__Task directions__: Please reproduce exactly the lines from the start of the records through the one containing "Switch to the 控制台", and nothing more.

Pixel coordinate grounding data
● ● ● ● ● ● ●

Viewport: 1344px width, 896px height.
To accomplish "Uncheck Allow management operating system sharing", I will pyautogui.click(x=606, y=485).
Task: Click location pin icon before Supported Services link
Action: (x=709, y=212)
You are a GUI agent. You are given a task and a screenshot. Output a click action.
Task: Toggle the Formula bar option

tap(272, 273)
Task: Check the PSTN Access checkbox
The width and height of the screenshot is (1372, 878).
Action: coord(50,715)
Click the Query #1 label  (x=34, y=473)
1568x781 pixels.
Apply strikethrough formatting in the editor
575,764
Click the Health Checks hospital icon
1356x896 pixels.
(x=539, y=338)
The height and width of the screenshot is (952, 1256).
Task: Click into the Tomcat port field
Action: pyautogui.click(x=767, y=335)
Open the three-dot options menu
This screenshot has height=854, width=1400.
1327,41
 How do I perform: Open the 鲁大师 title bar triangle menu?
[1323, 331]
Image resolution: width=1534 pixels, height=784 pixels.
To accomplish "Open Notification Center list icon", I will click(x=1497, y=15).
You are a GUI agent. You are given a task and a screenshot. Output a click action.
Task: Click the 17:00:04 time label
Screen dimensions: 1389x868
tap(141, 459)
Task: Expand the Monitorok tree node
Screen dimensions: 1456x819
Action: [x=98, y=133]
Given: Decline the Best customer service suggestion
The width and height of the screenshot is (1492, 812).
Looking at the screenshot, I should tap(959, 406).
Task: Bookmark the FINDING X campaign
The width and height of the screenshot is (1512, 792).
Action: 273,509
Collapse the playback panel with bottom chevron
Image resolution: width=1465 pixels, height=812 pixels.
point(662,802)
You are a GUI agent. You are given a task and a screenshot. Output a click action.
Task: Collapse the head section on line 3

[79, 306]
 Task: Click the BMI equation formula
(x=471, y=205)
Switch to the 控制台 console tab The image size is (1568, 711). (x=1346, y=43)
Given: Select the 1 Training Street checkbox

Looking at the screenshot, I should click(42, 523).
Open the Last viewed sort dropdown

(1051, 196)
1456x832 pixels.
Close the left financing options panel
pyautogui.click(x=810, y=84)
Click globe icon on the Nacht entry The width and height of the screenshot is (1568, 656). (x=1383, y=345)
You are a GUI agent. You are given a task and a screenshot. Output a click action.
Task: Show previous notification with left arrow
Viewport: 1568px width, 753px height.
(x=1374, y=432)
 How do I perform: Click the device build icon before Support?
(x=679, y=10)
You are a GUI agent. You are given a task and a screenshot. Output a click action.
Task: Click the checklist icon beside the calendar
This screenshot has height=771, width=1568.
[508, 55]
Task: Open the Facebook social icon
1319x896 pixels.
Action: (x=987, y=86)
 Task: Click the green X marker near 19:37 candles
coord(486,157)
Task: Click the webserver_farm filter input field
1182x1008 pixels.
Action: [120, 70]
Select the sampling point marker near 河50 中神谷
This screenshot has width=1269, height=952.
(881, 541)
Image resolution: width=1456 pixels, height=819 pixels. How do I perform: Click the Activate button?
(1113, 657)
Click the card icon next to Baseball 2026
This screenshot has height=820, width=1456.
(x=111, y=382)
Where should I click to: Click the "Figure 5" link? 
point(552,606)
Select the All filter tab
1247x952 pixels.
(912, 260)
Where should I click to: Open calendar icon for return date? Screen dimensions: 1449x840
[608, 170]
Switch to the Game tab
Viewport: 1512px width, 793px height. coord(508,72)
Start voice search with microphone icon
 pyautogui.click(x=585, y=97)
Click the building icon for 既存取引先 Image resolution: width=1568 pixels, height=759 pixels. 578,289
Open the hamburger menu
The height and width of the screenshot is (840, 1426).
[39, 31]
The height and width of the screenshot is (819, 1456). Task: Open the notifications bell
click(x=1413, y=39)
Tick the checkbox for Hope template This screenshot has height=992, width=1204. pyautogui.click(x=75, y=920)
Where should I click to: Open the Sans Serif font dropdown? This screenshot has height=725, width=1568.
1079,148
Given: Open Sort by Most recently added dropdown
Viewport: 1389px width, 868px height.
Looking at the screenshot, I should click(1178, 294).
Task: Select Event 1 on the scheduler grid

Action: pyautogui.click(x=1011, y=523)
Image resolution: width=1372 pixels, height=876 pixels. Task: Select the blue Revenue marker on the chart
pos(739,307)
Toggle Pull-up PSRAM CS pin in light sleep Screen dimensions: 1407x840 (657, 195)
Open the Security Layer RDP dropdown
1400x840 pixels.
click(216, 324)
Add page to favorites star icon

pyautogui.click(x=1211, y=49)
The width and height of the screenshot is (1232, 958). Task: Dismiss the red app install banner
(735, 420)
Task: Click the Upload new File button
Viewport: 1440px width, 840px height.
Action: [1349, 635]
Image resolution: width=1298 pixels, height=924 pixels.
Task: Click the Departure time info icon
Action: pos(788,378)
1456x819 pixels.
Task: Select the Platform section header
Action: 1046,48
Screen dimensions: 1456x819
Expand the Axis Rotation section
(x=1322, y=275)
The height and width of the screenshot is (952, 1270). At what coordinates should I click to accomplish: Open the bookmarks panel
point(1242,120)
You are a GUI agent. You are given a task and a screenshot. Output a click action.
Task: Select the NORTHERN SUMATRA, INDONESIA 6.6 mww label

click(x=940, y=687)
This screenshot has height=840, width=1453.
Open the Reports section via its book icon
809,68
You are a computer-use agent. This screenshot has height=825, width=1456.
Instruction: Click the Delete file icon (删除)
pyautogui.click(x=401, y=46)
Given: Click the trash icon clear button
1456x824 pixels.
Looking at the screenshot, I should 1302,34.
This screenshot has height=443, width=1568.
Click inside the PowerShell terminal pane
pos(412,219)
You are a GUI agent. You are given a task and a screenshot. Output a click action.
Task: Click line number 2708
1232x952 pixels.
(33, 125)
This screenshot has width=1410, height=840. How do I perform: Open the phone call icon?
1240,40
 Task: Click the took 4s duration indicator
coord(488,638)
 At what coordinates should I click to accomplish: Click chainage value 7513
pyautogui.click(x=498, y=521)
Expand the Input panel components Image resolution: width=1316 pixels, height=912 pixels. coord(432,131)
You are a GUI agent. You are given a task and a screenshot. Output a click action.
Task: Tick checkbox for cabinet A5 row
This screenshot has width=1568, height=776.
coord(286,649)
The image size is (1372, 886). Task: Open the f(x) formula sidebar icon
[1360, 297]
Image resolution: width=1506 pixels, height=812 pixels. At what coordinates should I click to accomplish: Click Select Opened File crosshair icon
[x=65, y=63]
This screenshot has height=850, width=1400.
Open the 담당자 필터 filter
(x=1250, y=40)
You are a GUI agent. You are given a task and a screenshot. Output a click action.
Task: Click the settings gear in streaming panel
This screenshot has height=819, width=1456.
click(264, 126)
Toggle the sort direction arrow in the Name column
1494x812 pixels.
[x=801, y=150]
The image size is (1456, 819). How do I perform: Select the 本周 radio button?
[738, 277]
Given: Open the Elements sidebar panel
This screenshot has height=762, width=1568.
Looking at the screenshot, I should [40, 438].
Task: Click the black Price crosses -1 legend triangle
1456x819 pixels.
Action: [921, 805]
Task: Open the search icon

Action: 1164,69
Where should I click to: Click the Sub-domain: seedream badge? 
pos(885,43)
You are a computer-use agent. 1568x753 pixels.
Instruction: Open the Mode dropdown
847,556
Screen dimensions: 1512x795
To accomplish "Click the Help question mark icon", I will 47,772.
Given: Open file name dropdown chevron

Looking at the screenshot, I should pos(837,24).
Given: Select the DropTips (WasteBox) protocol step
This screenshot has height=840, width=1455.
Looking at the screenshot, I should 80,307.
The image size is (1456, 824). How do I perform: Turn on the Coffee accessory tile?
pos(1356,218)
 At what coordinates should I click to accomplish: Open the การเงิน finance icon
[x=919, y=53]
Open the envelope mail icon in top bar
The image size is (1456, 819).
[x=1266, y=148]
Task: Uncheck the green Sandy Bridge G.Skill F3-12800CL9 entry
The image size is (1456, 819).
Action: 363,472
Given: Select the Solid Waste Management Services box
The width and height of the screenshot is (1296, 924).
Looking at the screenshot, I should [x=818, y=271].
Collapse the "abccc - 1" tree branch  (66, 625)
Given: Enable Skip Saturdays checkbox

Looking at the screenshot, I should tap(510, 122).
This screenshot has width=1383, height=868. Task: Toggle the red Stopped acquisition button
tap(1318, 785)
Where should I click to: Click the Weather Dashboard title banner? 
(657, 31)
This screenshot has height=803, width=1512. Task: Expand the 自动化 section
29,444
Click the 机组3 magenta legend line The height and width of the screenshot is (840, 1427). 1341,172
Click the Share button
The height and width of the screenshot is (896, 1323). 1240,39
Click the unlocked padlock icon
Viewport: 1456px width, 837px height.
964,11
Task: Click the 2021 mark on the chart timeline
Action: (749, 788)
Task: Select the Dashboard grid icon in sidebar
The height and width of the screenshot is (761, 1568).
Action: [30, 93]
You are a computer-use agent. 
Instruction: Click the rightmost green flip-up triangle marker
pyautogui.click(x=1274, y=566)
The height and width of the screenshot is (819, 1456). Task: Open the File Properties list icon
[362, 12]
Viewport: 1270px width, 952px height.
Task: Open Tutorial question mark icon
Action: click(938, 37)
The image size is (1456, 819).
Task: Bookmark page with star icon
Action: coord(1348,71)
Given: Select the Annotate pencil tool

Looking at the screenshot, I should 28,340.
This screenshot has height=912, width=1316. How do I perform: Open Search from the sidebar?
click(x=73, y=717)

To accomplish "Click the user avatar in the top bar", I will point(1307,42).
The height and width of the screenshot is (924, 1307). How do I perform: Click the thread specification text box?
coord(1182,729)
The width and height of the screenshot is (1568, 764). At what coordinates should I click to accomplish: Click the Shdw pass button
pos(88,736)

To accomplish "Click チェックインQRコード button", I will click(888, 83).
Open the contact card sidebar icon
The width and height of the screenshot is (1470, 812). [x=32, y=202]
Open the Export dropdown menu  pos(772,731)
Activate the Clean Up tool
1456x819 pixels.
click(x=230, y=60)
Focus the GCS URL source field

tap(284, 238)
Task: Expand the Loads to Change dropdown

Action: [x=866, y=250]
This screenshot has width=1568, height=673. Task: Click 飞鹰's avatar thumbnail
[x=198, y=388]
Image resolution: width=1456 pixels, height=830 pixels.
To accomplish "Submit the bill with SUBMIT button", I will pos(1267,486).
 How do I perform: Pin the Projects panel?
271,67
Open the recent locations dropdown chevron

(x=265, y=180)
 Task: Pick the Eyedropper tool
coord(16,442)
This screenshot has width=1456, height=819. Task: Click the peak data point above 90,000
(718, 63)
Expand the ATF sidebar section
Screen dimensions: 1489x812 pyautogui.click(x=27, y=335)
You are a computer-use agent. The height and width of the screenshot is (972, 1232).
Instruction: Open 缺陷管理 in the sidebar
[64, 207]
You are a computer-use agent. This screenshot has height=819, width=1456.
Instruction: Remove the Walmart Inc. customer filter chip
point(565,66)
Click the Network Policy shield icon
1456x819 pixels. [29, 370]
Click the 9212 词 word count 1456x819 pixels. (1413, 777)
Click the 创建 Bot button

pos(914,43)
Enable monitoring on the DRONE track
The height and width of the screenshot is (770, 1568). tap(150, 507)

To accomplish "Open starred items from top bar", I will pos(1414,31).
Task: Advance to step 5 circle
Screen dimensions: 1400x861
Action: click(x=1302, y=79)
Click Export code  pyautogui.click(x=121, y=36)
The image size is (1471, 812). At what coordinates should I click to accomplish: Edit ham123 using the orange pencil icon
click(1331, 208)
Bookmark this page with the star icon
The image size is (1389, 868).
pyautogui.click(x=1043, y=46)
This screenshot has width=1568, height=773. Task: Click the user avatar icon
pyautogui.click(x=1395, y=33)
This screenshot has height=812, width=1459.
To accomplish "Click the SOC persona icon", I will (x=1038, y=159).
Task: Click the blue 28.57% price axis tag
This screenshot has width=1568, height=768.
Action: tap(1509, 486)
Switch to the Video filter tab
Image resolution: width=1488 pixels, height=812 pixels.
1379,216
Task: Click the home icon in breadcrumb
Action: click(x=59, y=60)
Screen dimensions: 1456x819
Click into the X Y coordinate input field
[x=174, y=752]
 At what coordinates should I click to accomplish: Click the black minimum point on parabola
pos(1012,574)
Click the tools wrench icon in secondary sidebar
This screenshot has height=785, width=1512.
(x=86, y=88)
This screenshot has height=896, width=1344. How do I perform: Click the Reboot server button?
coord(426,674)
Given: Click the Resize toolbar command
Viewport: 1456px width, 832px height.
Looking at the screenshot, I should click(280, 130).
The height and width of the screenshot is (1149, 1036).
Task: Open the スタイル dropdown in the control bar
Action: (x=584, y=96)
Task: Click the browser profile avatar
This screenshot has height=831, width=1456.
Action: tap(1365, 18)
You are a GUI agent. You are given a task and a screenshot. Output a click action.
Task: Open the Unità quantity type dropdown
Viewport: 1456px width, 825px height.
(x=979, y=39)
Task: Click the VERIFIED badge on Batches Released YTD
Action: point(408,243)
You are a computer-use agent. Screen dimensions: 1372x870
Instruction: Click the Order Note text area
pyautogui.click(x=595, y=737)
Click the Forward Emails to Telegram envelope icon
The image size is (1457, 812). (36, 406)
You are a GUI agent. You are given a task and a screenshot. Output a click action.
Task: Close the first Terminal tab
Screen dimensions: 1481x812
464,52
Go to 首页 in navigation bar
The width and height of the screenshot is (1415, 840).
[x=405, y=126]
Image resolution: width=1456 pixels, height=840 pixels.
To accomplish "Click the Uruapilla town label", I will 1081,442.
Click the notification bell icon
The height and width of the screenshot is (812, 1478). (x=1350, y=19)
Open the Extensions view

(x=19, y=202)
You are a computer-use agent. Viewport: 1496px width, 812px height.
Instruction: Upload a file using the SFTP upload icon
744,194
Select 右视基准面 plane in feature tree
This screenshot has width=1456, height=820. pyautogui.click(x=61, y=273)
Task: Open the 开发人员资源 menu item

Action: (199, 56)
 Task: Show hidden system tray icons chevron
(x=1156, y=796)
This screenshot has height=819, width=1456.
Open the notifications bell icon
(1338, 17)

● ● ● ● ● ● ●

__Response to the exercise__:
Viewport: 1344px width, 896px height.
To accomplish "Uncheck Allow management operating system sharing", I will pyautogui.click(x=606, y=485).
Task: Click location pin icon before Supported Services link
Action: (x=709, y=212)
You are a GUI agent. You are given a task and a screenshot. Output a click action.
Task: Toggle the Formula bar option

tap(272, 273)
Task: Check the PSTN Access checkbox
The width and height of the screenshot is (1372, 878).
Action: coord(50,715)
Click the Query #1 label  (x=34, y=473)
1568x781 pixels.
Apply strikethrough formatting in the editor
575,764
Click the Health Checks hospital icon
1356x896 pixels.
(x=539, y=338)
The height and width of the screenshot is (952, 1256).
Task: Click into the Tomcat port field
Action: pyautogui.click(x=767, y=335)
Open the three-dot options menu
This screenshot has height=854, width=1400.
1327,41
 How do I perform: Open the 鲁大师 title bar triangle menu?
[1323, 331]
Image resolution: width=1534 pixels, height=784 pixels.
To accomplish "Open Notification Center list icon", I will click(x=1497, y=15).
You are a GUI agent. You are given a task and a screenshot. Output a click action.
Task: Click the 17:00:04 time label
Screen dimensions: 1389x868
tap(141, 459)
Task: Expand the Monitorok tree node
Screen dimensions: 1456x819
Action: [x=98, y=133]
Given: Decline the Best customer service suggestion
The width and height of the screenshot is (1492, 812).
Looking at the screenshot, I should tap(959, 406).
Task: Bookmark the FINDING X campaign
The width and height of the screenshot is (1512, 792).
Action: 273,509
Collapse the playback panel with bottom chevron
Image resolution: width=1465 pixels, height=812 pixels.
point(662,802)
You are a GUI agent. You are given a task and a screenshot. Output a click action.
Task: Collapse the head section on line 3

[79, 306]
 Task: Click the BMI equation formula
(x=471, y=205)
Switch to the 控制台 console tab The image size is (1568, 711). (x=1346, y=43)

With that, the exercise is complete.